Originally published at recca0120.github.io
Inside a Laravel subdomain route, url('test') returns https://foo.com/test.
But if you need a link to the main site — for an email, or an API response — that's wrong.
Clone a UrlGenerator and call useOrigin(). Three lines.
The Problem
A route is registered under a subdomain:
Route::middleware([])->domain('foo.com')->group(function () {
Route::get('/test', function () {
return [
'current' => url('test'), // returns https://foo.com/test
];
});
});
Inside this context, both url() and route() produce URLs with the subdomain. That's Laravel's expected behavior — but if you need a main site (app.url) URL, you have to work around it.
Why You Can't Just Modify It Directly
app(UrlGenerator::class) returns a singleton from the container. Changing its origin directly affects every subsequent url() call in the request — middleware, responses, everything. That's a side effect you don't want.
The Solution: clone Then useOrigin
Route::get('/test', function () {
// Clone a copy — leaves the original singleton untouched
$urlGenerator = clone app(UrlGenerator::class);
// Point the clone's origin at app.url (the main site)
$urlGenerator->useOrigin(config('app.url'));
return [
'origin' => $urlGenerator->to('test'), // https://localhost/test (main site)
'current' => url('test'), // https://foo.com/test (subdomain, untouched)
];
});
Output:
{
"origin": "https://localhost/test",
"current": "https://foo.com/test"
}
clone makes the two UrlGenerator instances independent. useOrigin() only affects the cloned copy. The global url() helpers are completely unaffected.
Verifying It in a Test
You can use dump() to check the output directly while writing the test:
it('subdomain route generates correct URLs', function () {
Route::middleware([])->domain('foo.com')->group(function () {
Route::get('/test', function () {
$urlGenerator = clone app(UrlGenerator::class);
$urlGenerator->useOrigin(config('app.url'));
return [
'origin' => $urlGenerator->to('test'),
'current' => url('test'),
];
})->name('domain.test');
});
$response = getJson('https://foo.com/test');
$response->assertJson([
'origin' => 'https://localhost/test',
'current' => 'https://foo.com/test',
]);
});
Real-World Use Cases
Sending email: The user is on tenant.app.com, but links in the email should point to app.com.
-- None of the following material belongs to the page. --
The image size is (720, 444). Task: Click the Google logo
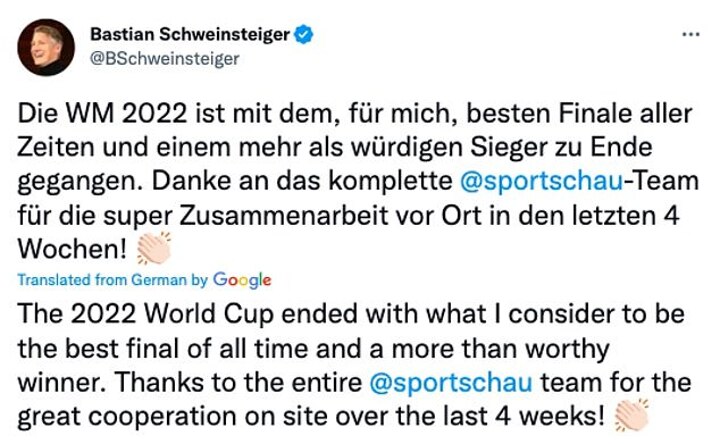click(x=242, y=281)
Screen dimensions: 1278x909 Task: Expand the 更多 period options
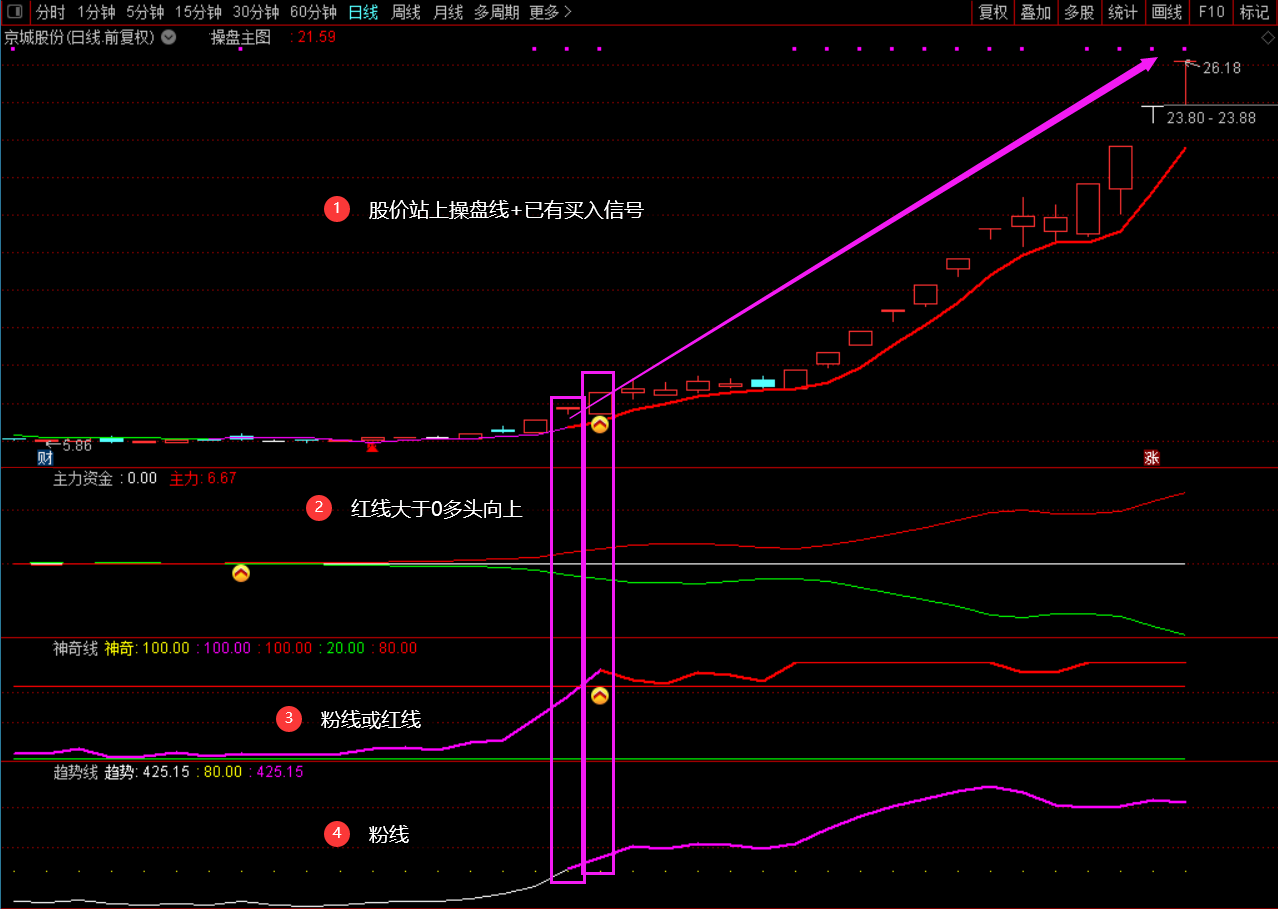pyautogui.click(x=550, y=12)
// Inside a subdomain controller
public function sendWelcomeEmail(User $user): void
{
$urlGenerator = clone app(UrlGenerator::class);
$urlGenerator->useOrigin(config('app.url'));
$loginUrl = $urlGenerator->route('login'); // https://app.com/login, no subdomain
Mail::to($user)->send(new WelcomeMail($loginUrl));
}
API responses with canonical links: In a multi-tenant architecture, canonical URLs or redirect links in API responses should point to the main site, not the tenant's subdomain.
What useOrigin Does
useOrigin() is a UrlGenerator method that sets the scheme and host used when building URLs. It doesn't change the route's domain constraint — it only changes the origin portion of the resulting URL string.
// Effect is similar to this internally
public function useOrigin(string $origin): static
{
[$this->forceScheme, $host] = explode('://', $origin);
$this->forceRootUrl($origin);
return $this;
}
clone ensures this change lives only in that one instance. When it goes out of scope, the change disappears. No global state pollution.
Summary
When you need a root domain URL inside a subdomain route, clone app(UrlGenerator::class) followed by useOrigin() is the cleanest approach. No temporary config changes, no URL::forceRootUrl() (that's global), no manual string concatenation.